Copyright 2013 Kels Barnholdt, all rights reserved. No part of this work may be
reproduced without written consent of the author. This book is a work of fiction,
and any resemblance to any persons, living or dead, is entirely coincidental.

NOTE: This book is for a mature YA audience only, due to language and sexual
situations.

Chapter One

So, here’s the thing. I’ve kind of been stalking my stepbrother before I’ve even met him.

I know that makes me sound a little bit crazy, but I’m really not. I swear. And I’m not sorry for doing it. Because from the first second I see Nathan Daley, I know my life will never be the same.

It’s only been seven months since my mother’s death. My dad has started seeing someone new, which I’ve had trouble understanding. I guess I always assumed that when someone’s husband or wife dies it takes years and years to get over what’s happened.

But apparently not for my dad. It’s only taken him a few months.

I notice the changes in him right away. He comes home later, leaves earlier in the morning, sings in the shower. I know I’m supposed to be happy for him but inside I’m screaming at the top of my lungs, waiting for him to realize what a jerk he’s being.

Only he never does.

And although they’ve only been dating for a few months, he decides now’s the time to bring Missy home to meet me. She’s a small woman, with blonde hair and blue eyes. She wears way too much self-tanner and everything about her screams trophy wife.

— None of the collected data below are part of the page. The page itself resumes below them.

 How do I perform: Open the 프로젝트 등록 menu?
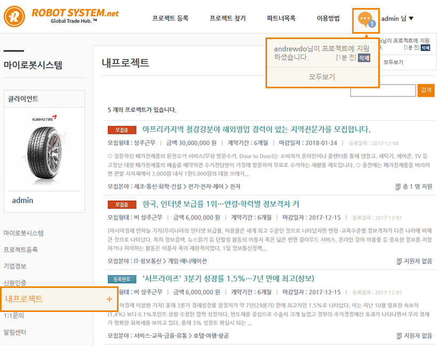pyautogui.click(x=170, y=19)
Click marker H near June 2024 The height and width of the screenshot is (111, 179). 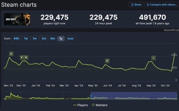(107, 61)
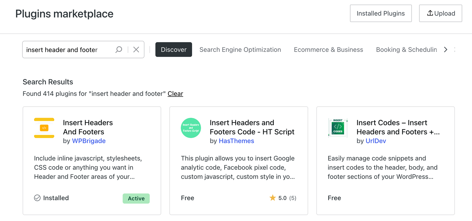Image resolution: width=472 pixels, height=221 pixels.
Task: Click the Upload button
Action: coord(440,13)

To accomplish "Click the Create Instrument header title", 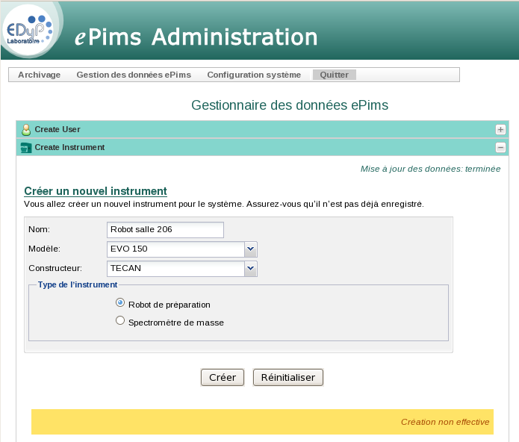I will tap(69, 148).
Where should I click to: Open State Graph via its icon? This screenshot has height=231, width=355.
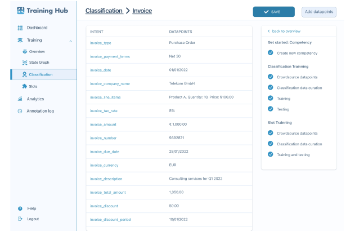click(x=25, y=62)
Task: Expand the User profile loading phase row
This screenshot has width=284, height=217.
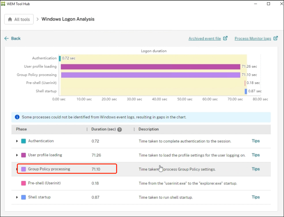Action: 17,155

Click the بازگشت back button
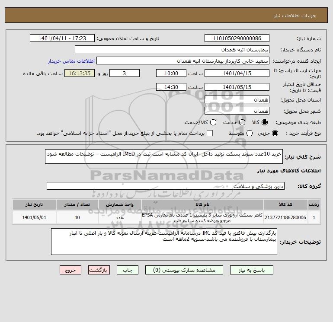99,270
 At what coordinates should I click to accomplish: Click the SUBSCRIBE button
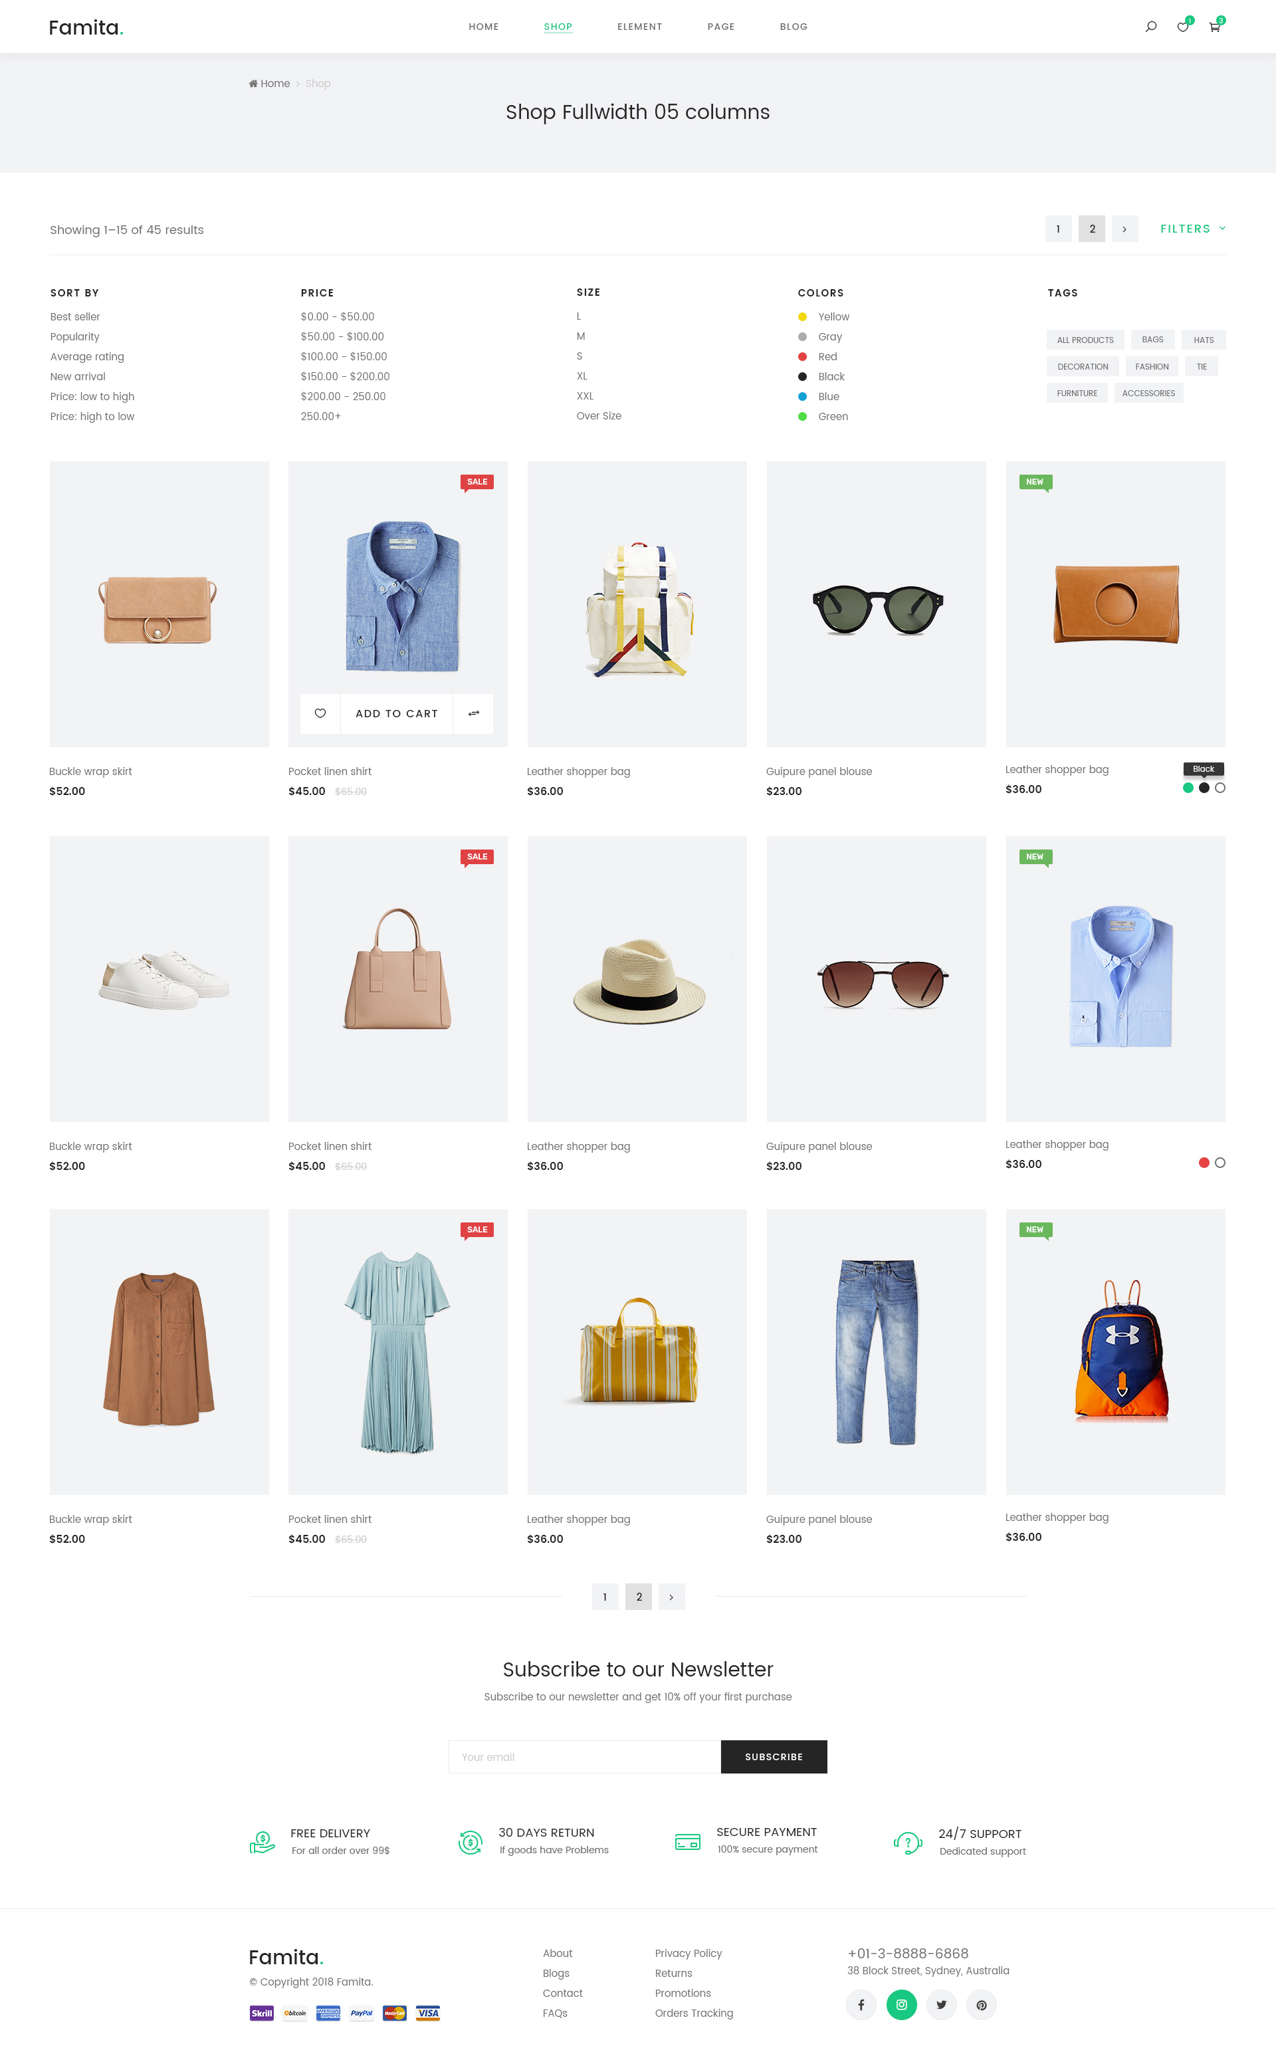(x=774, y=1756)
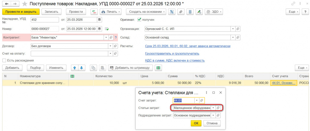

So, it doesn’t surprise me at all when my dad says she doesn’t have a job. She seems to be used to people taking care of her. My dad loves that about her. And I hate it.

During our first few dinners together Missy begins talking about her son, who’s my age. At first she does it casually, a little comment here and there. Then it turns into constantly. About how Nathan is captain of the soccer team. About how Nathan has received an award from the mayor for outstanding citizenship. About how Nathan already has college coaches coming to watch him play basketball and he’s only a junior.

At first, all this talk about her son is annoying. But then it becomes kind of an obsession for me. I find myself wanting to know more about him. I want to hear about his life, who he really is. So I begin asking Missy about him.

All it usually takes is one question. Something small, seemingly insignificant on my part, and Missy is off on some rant about what he’s doing now, about how perfect his life is.

I can’t figure out how I’ve suddenly become so fascinated with this kid simply from hearing stories about him. But somehow, without my permission, it’s happening. I think it’s because he seems so normal to me. He seems to have this perfect life. Like he’s so put together, when I’m anything but.

I keep telling myself that if I could only get my life together like him I’ll feel okay again.

***

I know my dad wants to marry Missy even before I find the ring in his jacket pocket. I figure he’ll tell me about it first, but apparently he doesn’t feel like he owes me that consideration.

I know it’s coming soon, which means I know I’ll also be meeting Nathan soon.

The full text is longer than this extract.